Durban - Branches of the ANC across KwaZulu-Natal have expressed anger at what they say is the failure of the party’s national executive committee (NEC) to give them a satisfactory explanation on why former president Jacob Zuma was recalled from office.
On Sunday angry ANC branch leaders from the party’s biggest region - eThekwini - grilled NEC member Zweli Mkhize over the recall.
The chairpersons and secretaries of branches had gathered at Moses Mabhida Stadium to get an explanation for Zuma’s removal last week.
The meeting started before noon and continued until late in the evening.
NEC members have been deployed across the province to brief the branches on why Zuma was recalled and forced to resign.
At Musa Dladla region, the second-biggest region in the province and Zuma’s home region, branch leaders also demanded answers from NEC member Mondli Gungubele.
“Branches are not getting a satisfactory explanation as the NEC is not telling them what wrong Zuma did to justify his removal.
“I can tell you that branches in all regions were not happy with the explanation. People are saying the removal of the president was a continuation of factionalism emanating from Nasrec,” said an ANC Youth League provincial leader.
Some branch leaders who attended the gathering told The Mercury that the representatives of the branches were “seriously unhappy” with Zuma’s forced resignation.
“As a matter of principle we support comrade Cyril Ramaphosa as the country’s president, but our question to Mkhize as the representative of the NEC is: Bekujahwephi ngokususwa kuka Msholozi? (What was the rush for removing Zuma?)” said a branch leader.
Another branch secretary said people had told Mkhize that although it was clear the NEC decision could not be reversed, they called for action to be taken against certain NEC members who had spoken publicly about Zuma’s removal even before the decision was taken.
“The issue of talking about the matter in public should have been left with Ace (Magashule) as the SG (secretary-general). Paul Mashatile (treasurer-general), Gwede Mantashe (national chairperson) and Bheki Cele should be disciplined for going public and talking ill about Zuma.
“Jessie Duarte (deputy secretary-general) was within her rights to say what she said because she falls with the secretariat,” said another leader.
Mkhize, the former treasurer of the ruling party, confirmed that there was anger among members who felt Zuma’s recall had divided the party.
“The members here are really expressing themselves in terms of how we have gone about the decision.
“They felt the issues should have been discussed with the structures long before they were out in the media,” said Mkhize.
He said branch leaders should accept that Ramaphosa was the country’s leader.
Mkhize said the aim of the consultative meetings was to allow branches to express their views on the issue of Zuma’s recall.
“These are very strong members of the ANC who have very strong feelings about the party,” he said.
The NEC would continue to engage with Zuma in order to manage the situation within the ANC, Mkhize said.
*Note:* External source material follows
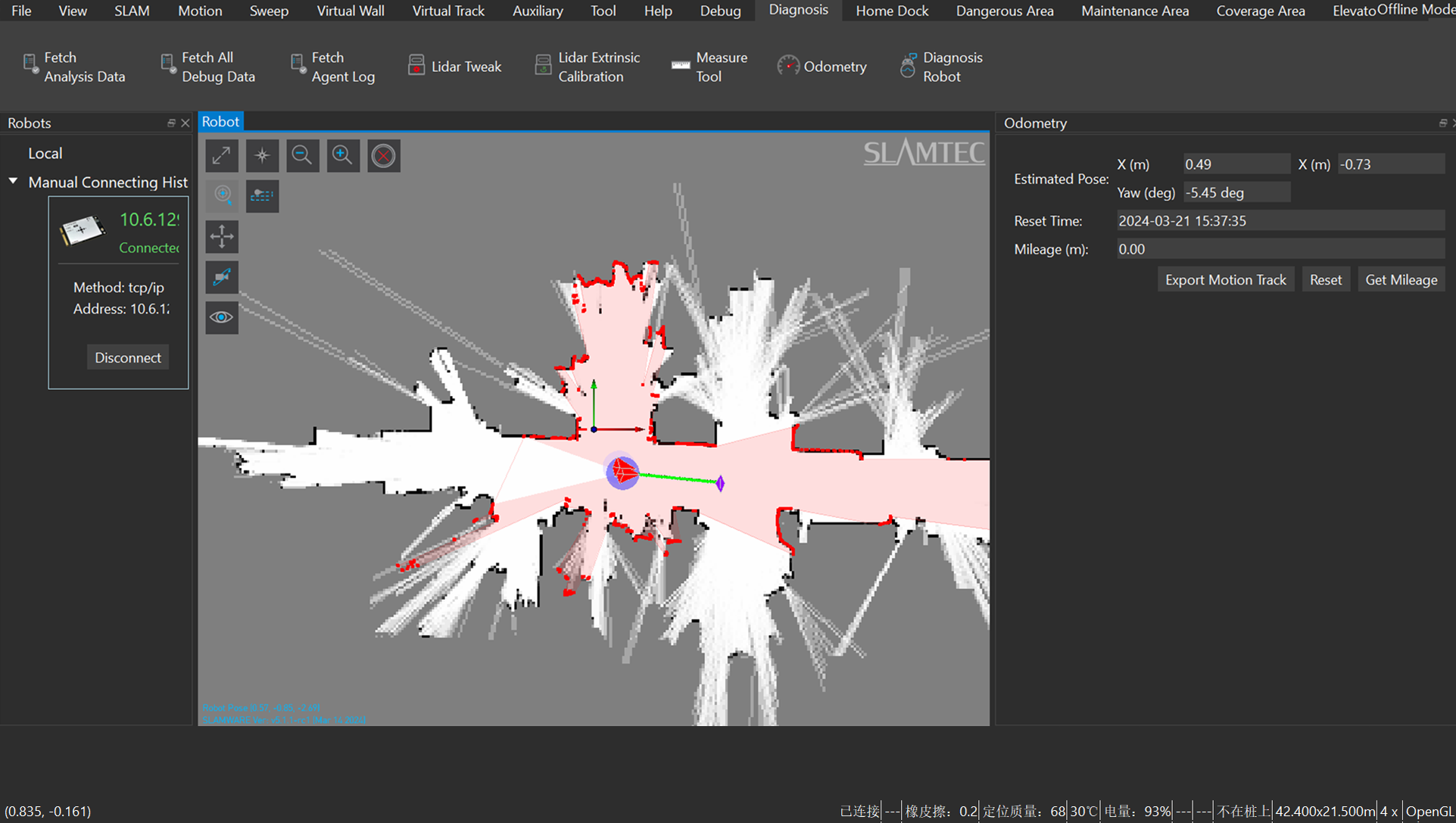Open the SLAM menu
The ANC’s eThekwini regional secretary, Bheki Ntuli, said branches said the office of secretary-general Ace Magashule should control who was addressing the media.
“The secretary-general’s office must have a clear line of who communicates with the media, and those who are attacking each other should not be allowed to. ANC leaders should not be allowed to speak ill of others, and the NEC should ensure that leaders are speaking well of the ANC and its leaders,” said Ntuli.
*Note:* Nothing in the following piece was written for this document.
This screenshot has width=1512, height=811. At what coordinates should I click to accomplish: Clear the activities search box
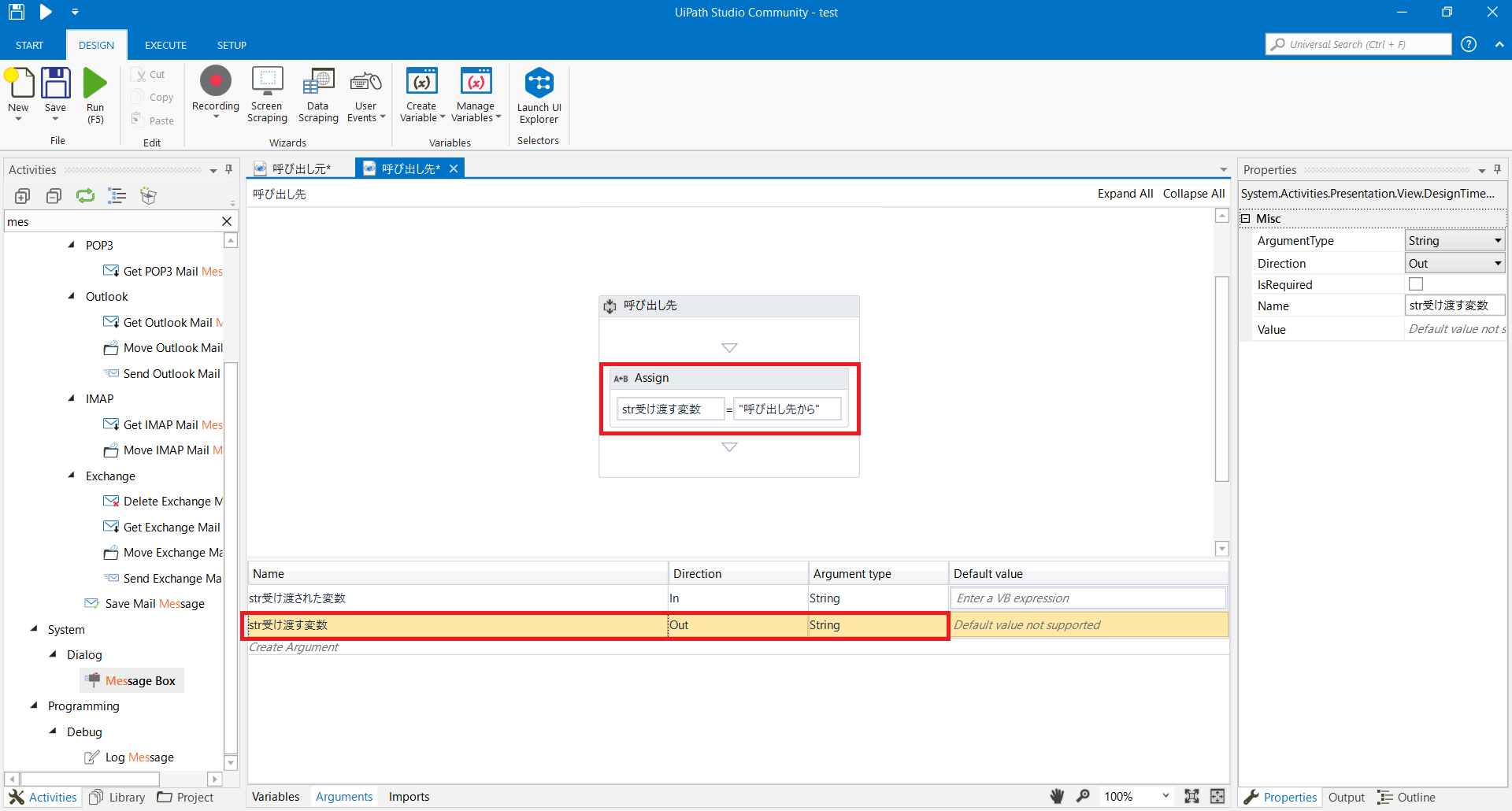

NEC member Bheki Cele was dispatched to the Eastern Cape’s Amathole - one the biggest regions in the province - which has been leading the Zuma-aligned faction in the province. The region backed Nkosazana Dlamini Zuma when she unsuccessfully challenged Ramaphosa for the party’s presidency in December.
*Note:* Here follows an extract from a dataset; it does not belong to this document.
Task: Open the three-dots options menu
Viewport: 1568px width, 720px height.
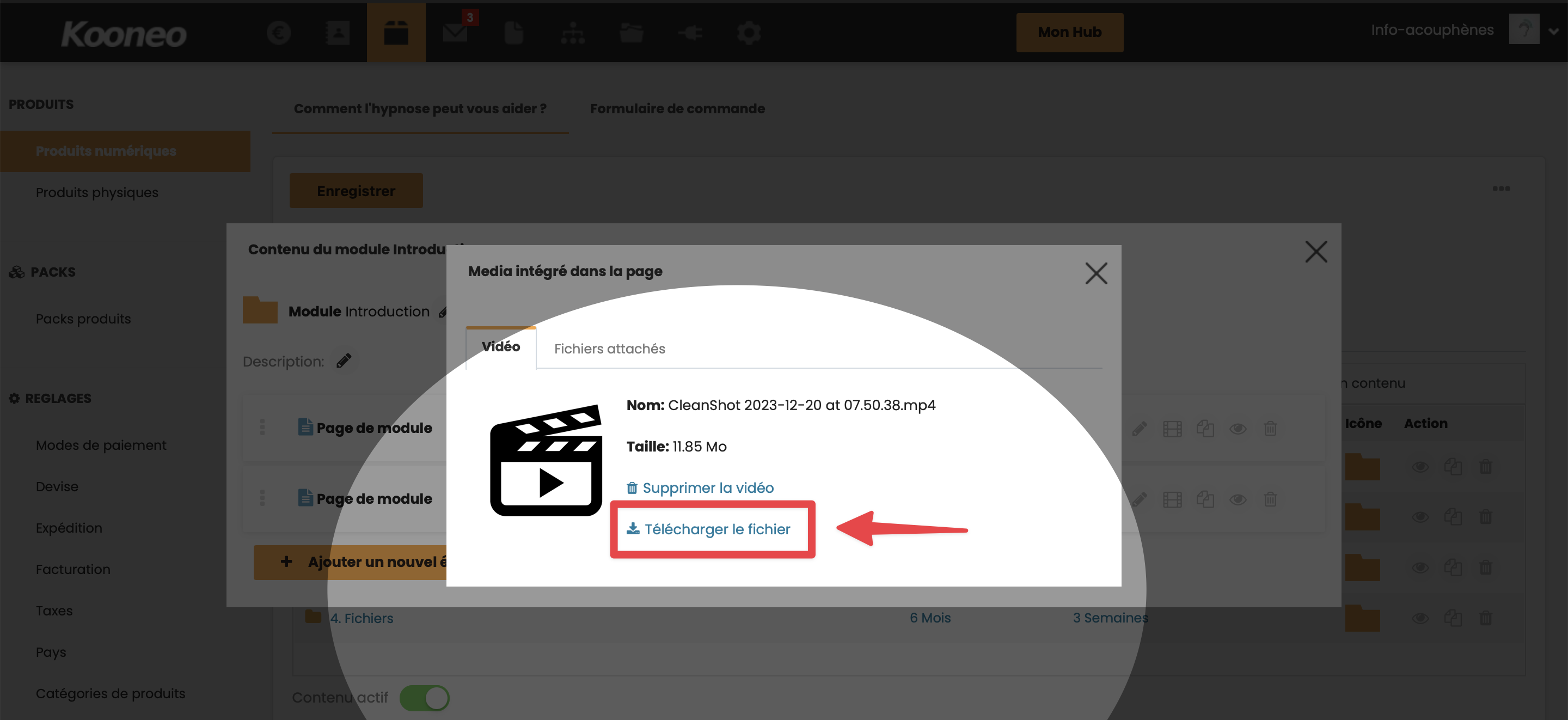Action: coord(1501,188)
Amathole regional chairperson Khanyile Maneli said that while the region had backed Zuma, they now welcomed the decision to remove him.
NEC member Fikile Mbalula was sent to another region that had been hostile to Ramaphosa, the Buffalo City Metro, whose branches also welcomed the decision.
ANC Eastern Cape secretary Lulama Ngcukayithobi said all structures in the province agreed that Zuma’s removal and Ramaphosa’s takeover would bring back hope.